His fingers grazed my cheek and I shivered—not from the cold. “Then why are you trembling?”
“It’s cold.”
“Liar.”
“Jack—”
“Tell me you don’t feel this.” His hand cupped my jaw, tilting my face up toward his. “Tell me you don’t lie awake at night thinking about what we had. Tell me you don’t wonder what would have happened if you hadn’t walked away.”
I couldn’t speak. My heart felt like it was escaping my chest.
“Tell me,” he whispered, “and I’ll stop. I’ll take you home and I’ll never bring it up again. Just say the words.”
I was shaking. Trembling in his hands like a leaf in a storm.
“I’m going to kiss you now,” he murmured.
I didn’t say stop.
I didn’t say anything at all.
He kissed me.
Soft at first. Tentative. The gentlest brush of his lips against mine, made my muscle memory take over.
I rose onto my toes, closing the distance he’d left between us, and the kiss caught fire.
His arms wrapped around me, one hand splaying across my lower back, the other sliding into my hair, tilting my head to deepen the kiss.
I melted into him—melted into the heat and the hunger and the aching familiarity of his mouth on mine. He tasted like champagne and something that was just him, and I couldn’t get enough.
His tongue traced the seam of my lips and I opened for him, and the sound he made—low and rough and reverent—vibrated through my entire body.
I arched into him, needing more, needing everything, and he groaned against my mouth and pulled me closer, closer, until there was no space left between us.
“Pauline.” He breathed my name like a prayer, like a curse, like something holy. “God, Pauline.”

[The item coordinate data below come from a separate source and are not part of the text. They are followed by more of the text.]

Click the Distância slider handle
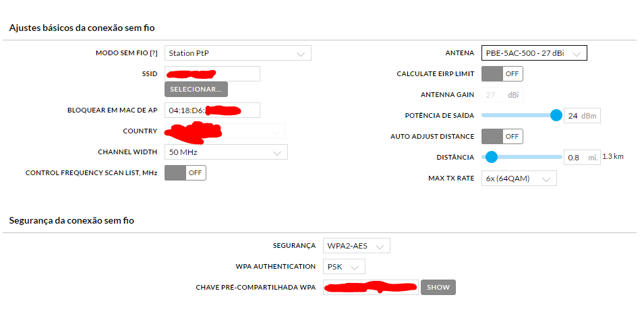 (492, 157)
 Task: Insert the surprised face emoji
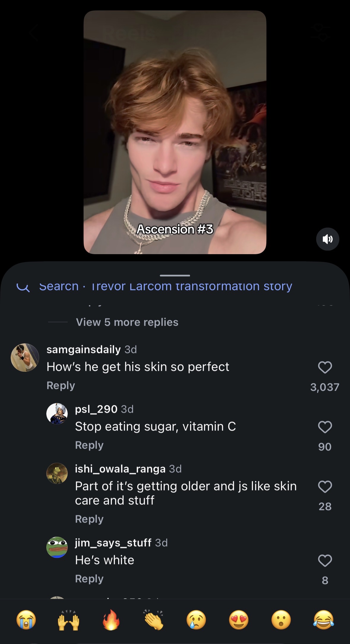click(281, 620)
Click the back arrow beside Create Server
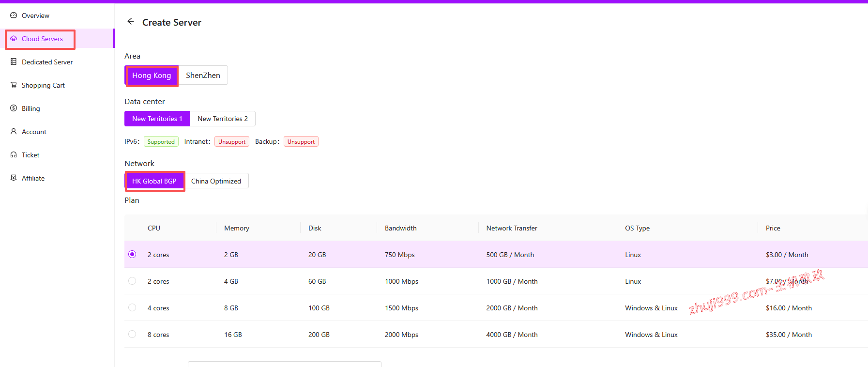This screenshot has height=367, width=868. tap(131, 22)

His mouth left mine and trailed down my jaw, my neck, finding the sensitive spot just below my ear. His teeth grazed my skin and I gasped, my head falling back, my fingers clutching his shoulders like he was the only solid thing in a world that had gone spinning.

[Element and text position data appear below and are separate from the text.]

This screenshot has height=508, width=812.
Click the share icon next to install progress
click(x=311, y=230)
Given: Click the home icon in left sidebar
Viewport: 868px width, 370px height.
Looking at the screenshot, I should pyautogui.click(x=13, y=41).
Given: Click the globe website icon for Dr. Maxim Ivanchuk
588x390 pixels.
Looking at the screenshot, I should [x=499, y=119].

“I’ve wanted this,” he murmured against my throat. “Every day. Every night. I’ve dreamed about this.”
“Jack—”
His lips traced the line of my collarbone, hot and hungry, and the word I meant to say next dissolved into nothing.

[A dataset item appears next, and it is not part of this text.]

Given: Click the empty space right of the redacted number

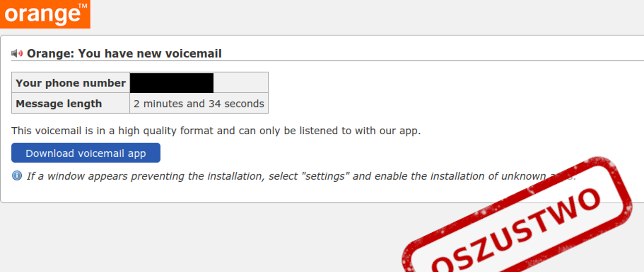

His mouth found mine again, deeper this time, more desperate. His hands tightened on my waist. His breath came ragged against my lips. And I pulled him closer still, this want I’d spent seven years burying clawing its way back to the surface, refusing to be ignored.
A car passed. Headlights swept across us.
And just like that, reality came crashing back.
Like I’d been plunged in cold water.
I pushed him away. Hard.
Because wanting him was easy.
Because losing him again would destroy me.